For today’s 30 Funerals in 30 Days post, we go behind the scenes at the funeral home for two tahara rituals. The tahara is the Jewish ritual of washing and dressing the body before burial.
In the Jewish tradition, the body of the deceased is treated with care and respect, extending dignity to the earthly vessel that the human spirit has left behind. This task is undertaken by the local Chevra Kadisha, a volunteer organization that cares for the bodies of the dead according to Jewish law and ancient custom.
Chevra Kadisha is a Hebrew phrase that means “sacred society” or “holy friends.” These anonymous volunteers are not paid for their services, for the act of caring for the dead is a mitzvah (a good deed and true act of loving kindness), because there can be no reciprocity from the deceased. In keeping with the spirit of modesty and respect for the dead, men perform the purification for men, women for women.
I’m a member of our local Chevra Kadisha. Traditionally, the tahara is performed anonymously, so no one knows who helped prepare the body. To maintain this veil, the women who were washed and dressed will not be identified.
This purification ceremony is customarily done on the day of the funeral. However, the Jewish holiday calendar can throw a huge wrench in funeral plans.

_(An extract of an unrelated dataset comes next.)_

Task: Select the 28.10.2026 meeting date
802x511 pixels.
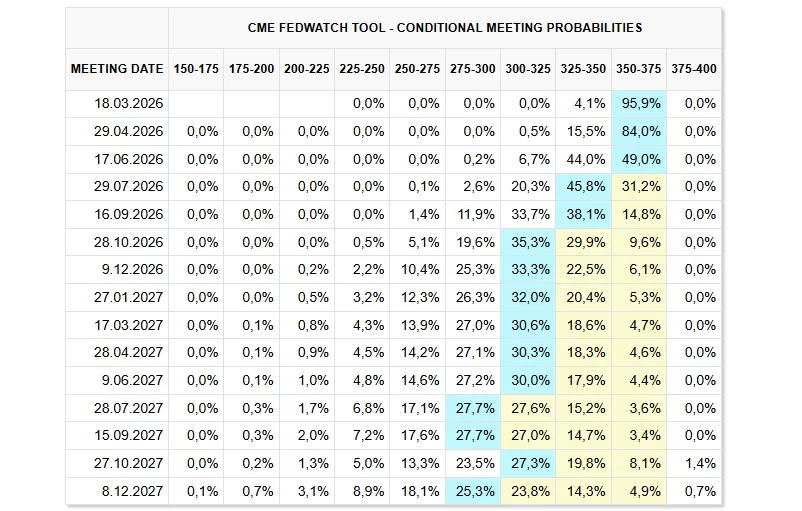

The first woman actually died on Wednesday, but she could not be buried until Sunday. That’s because Wednesday evening was Shemini Atzeret and the last day of Sukkot, followed by Simchat Torah on Friday, and the Sabbath on Saturday. No burial may take place on holidays or the Sabbath. The second woman died at sundown on Friday evening, and we did her tahara on Sunday, although she will be buried on Monday.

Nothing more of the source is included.